Energy utilization drives evolutionary processes, from metabolic efficiency to ecological balance. An attractor basin identity harnesses this by seeing yourself as a system that channels energy across quadrants—intentional focus “I”, physical action “It”, social dynamics “We”, and environmental resources “Its”. As an attractor basin, you optimize energy by attracting and transforming it, such as via personal growth and cultural creativity. Energy utilization under an attractor identity has advantages in relation to transcendental identities, such as “I am spirit”, that may neglect energy, offering a practical, evolutionary edge.

Conclusion

Our journey through the development of identity reveals a profound truth: who we are is not a fixed garment but a dynamic wardrobe, shaped by assumptions that evolve from pre-linguistic sensations to complex worldviews. The Dreaming Kosmos invites us to surface and table these assumptions, recognizing that while “I am my thoughts” often dominates, identities like the attractor basin offer a transformative alternative. This processual identity, integrating self-organization, adaptation, and energy utilization, aligns with the cosmic spiral of evolution and the mirror lake of meta-awareness, outpacing static or fragmented views.

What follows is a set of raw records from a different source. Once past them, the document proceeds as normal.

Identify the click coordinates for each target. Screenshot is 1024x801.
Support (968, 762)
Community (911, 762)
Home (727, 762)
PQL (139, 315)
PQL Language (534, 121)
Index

By embracing the attractor basin—whether navigating crises, cultural shifts, creative collaborations, ecological challenges, or personal growth—we harness the flow of life, fostering resilience, interconnectedness, and harmony with others and nature. This polycentric approach balances the strengths of holons and other identities, avoiding the pitfalls of rigidity or detachment. The luxury of questioning our identity, a marvel of evolutionary progress, empowers us to “try on” this worldview, testing its fit in life's diverse situations. As we do, we step beyond the prison of unexamined assumptions, co-creating a future where identity and evolution dance in unison.